In conflict and negotiations, people reject ideas and solutions for reasons like these:
- The solution doesn’t meet an important interest of theirs — or they don’t see how it does.
- The solution was offered too soon, before they’re ready to be amenable after a long period of tension.
- The solution solves a problem different than the one they care about solving.
- They view the solution as unfair.
- They feel judged, diagnosed, manipulated, etc, which makes them more inclined to stonewall.
When we sense someone resisting, it’s tempting to push harder or try to help them see the light. It’s often much more fruitful, however, to try first to understand the rejection. When you try to understand instead of trying to push, you continue dialogue instead of engaging in figurative battle.
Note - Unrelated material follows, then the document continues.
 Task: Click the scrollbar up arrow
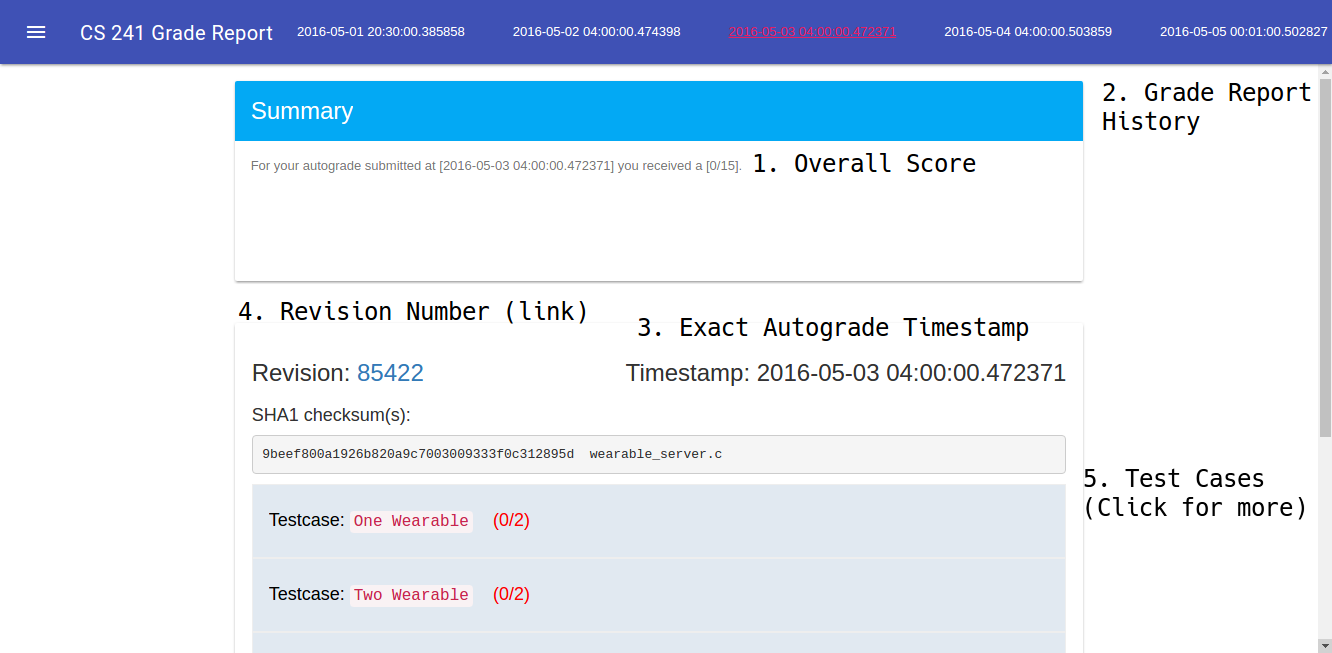(x=1324, y=72)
Here are examples of door reopening questions and invitations for such moments:
- Help me understand your thinking…
- What about that solution missed the mark?
- Ok, you’re clear that it can’t work. But if it could, what would it take?
- What would turn the idea from something unworkable into something possible?
- Let’s sleep on it and see if a better solution occurs to us when we’re rested. Can we plan to meet tomorrow at 9:00?
Seek first to understand, as Stephen Covey said, then be understood.